— Begin Source records —

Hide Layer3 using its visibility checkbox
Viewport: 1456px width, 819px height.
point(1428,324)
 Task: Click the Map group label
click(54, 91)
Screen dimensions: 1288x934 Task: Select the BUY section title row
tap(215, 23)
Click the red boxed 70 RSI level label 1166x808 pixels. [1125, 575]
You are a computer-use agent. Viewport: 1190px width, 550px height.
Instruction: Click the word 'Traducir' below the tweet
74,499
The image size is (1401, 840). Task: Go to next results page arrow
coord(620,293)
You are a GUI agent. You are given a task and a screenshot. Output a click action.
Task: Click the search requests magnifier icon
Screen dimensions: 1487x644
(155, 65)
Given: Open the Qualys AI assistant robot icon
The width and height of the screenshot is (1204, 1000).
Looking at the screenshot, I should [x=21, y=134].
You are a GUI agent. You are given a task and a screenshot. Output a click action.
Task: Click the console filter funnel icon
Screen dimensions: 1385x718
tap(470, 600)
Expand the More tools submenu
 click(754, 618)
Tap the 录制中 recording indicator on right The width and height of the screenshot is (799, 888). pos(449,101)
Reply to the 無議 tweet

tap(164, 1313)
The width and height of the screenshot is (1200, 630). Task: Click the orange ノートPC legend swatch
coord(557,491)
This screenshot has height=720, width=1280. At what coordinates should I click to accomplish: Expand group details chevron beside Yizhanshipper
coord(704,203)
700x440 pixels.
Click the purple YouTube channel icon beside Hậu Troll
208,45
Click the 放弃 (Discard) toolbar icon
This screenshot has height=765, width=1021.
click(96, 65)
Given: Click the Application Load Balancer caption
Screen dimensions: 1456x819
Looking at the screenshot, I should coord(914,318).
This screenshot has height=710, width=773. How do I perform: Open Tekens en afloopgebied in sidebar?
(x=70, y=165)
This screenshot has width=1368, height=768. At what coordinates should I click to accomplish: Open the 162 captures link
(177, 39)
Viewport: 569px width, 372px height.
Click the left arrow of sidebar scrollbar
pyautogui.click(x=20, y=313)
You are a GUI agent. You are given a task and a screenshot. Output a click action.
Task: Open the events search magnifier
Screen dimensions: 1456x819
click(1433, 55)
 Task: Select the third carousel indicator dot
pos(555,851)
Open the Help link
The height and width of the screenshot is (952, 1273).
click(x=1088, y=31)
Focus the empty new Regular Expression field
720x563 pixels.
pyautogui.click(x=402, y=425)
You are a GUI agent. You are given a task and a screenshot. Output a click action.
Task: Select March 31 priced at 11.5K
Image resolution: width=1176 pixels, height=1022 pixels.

— End Source records —

_Given request_
Return each line from the rows above that includes the word "width".

_Output below_
Viewport: 1456px width, 819px height.
You are a computer-use agent. Viewport: 1190px width, 550px height.
The width and height of the screenshot is (1204, 1000).
Tap the 录制中 recording indicator on right The width and height of the screenshot is (799, 888). pos(449,101)
The width and height of the screenshot is (1200, 630). Task: Click the orange ノートPC legend swatch
This screenshot has height=720, width=1280. At what coordinates should I click to accomplish: Expand group details chevron beside Yizhanshipper
This screenshot has height=765, width=1021.
This screenshot has height=710, width=773. How do I perform: Open Tekens en afloopgebied in sidebar?
This screenshot has width=1368, height=768. At what coordinates should I click to accomplish: Open the 162 captures link
Viewport: 569px width, 372px height.
The height and width of the screenshot is (952, 1273).
Image resolution: width=1176 pixels, height=1022 pixels.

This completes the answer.